EXERCISE INPUTS:
━━━━━━

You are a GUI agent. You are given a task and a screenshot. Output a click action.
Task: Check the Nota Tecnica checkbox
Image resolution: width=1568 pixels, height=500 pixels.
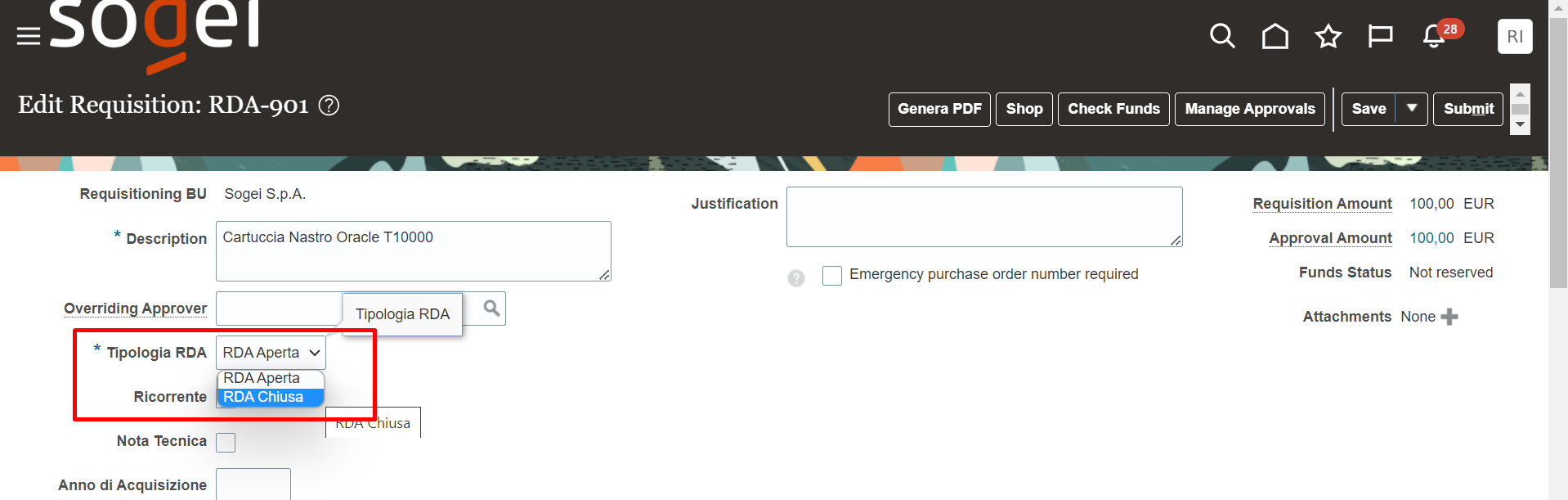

━━━━━━

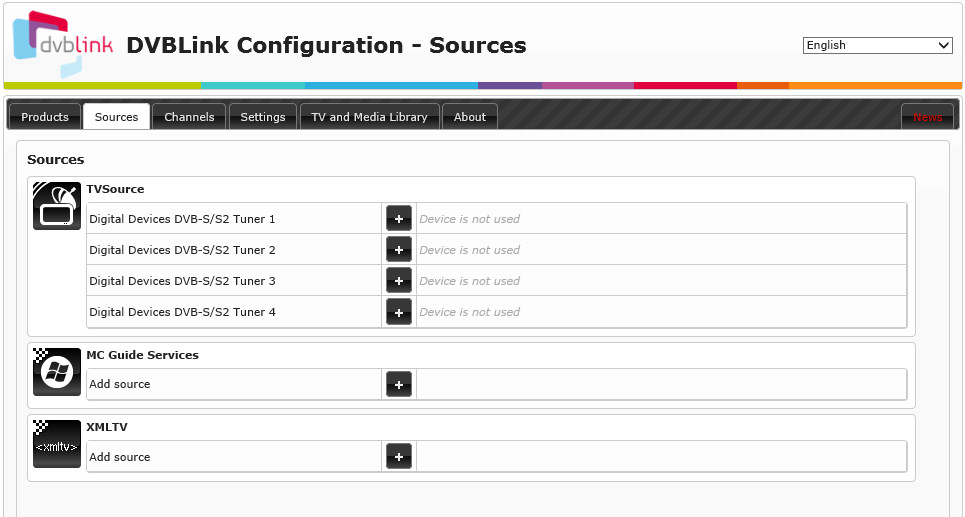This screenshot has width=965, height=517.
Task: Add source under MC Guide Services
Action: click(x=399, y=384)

━━━━━━

EXERCISE INSTRUCTIONS: Could you write out, word for word, the lines starting at the one containing "You are a GUI" and ending at the one containing "Image resolution: width=1568"?

RESULT OF THIS EXERCISE:
You are a GUI agent. You are given a task and a screenshot. Output a click action.
Task: Check the Nota Tecnica checkbox
Image resolution: width=1568 pixels, height=500 pixels.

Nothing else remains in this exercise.